(Stored records)
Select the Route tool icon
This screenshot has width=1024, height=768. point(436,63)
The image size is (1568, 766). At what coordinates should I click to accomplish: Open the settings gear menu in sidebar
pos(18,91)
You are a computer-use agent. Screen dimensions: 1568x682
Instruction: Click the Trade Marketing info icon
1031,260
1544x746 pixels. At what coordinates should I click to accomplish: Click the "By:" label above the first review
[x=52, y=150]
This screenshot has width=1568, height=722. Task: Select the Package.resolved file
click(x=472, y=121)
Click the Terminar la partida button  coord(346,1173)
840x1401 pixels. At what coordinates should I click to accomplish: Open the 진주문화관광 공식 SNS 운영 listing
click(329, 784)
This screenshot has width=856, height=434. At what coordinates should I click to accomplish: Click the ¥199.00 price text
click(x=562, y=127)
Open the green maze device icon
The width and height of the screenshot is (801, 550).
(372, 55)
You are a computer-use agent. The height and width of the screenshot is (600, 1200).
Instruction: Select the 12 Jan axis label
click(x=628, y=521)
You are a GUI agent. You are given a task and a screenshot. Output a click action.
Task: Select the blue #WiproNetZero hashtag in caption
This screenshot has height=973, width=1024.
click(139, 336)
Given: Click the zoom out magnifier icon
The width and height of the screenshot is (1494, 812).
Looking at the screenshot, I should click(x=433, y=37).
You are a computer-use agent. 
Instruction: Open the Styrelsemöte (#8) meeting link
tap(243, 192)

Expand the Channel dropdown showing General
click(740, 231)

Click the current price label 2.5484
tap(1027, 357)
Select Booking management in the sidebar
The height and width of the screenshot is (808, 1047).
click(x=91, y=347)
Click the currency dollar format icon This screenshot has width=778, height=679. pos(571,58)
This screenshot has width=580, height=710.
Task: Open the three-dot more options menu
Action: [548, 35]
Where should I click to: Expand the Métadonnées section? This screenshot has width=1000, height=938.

# THE TASK:
Transcribe each of the records above exactly.

# ANSWER SECTION:
Select the Route tool icon
This screenshot has width=1024, height=768. point(436,63)
The image size is (1568, 766). At what coordinates should I click to accomplish: Open the settings gear menu in sidebar
pos(18,91)
You are a computer-use agent. Screen dimensions: 1568x682
Instruction: Click the Trade Marketing info icon
1031,260
1544x746 pixels. At what coordinates should I click to accomplish: Click the "By:" label above the first review
[x=52, y=150]
This screenshot has width=1568, height=722. Task: Select the Package.resolved file
click(x=472, y=121)
Click the Terminar la partida button  coord(346,1173)
840x1401 pixels. At what coordinates should I click to accomplish: Open the 진주문화관광 공식 SNS 운영 listing
click(329, 784)
This screenshot has width=856, height=434. At what coordinates should I click to accomplish: Click the ¥199.00 price text
click(x=562, y=127)
Open the green maze device icon
The width and height of the screenshot is (801, 550).
(372, 55)
You are a computer-use agent. The height and width of the screenshot is (600, 1200).
Instruction: Select the 12 Jan axis label
click(x=628, y=521)
You are a GUI agent. You are given a task and a screenshot. Output a click action.
Task: Select the blue #WiproNetZero hashtag in caption
This screenshot has height=973, width=1024.
click(139, 336)
Given: Click the zoom out magnifier icon
The width and height of the screenshot is (1494, 812).
Looking at the screenshot, I should click(x=433, y=37).
You are a computer-use agent. 
Instruction: Open the Styrelsemöte (#8) meeting link
tap(243, 192)

Expand the Channel dropdown showing General
click(740, 231)

Click the current price label 2.5484
tap(1027, 357)
Select Booking management in the sidebar
The height and width of the screenshot is (808, 1047).
click(x=91, y=347)
Click the currency dollar format icon This screenshot has width=778, height=679. pos(571,58)
This screenshot has width=580, height=710.
Task: Open the three-dot more options menu
Action: [548, 35]
Where should I click to: Expand the Métadonnées section? This screenshot has width=1000, height=938.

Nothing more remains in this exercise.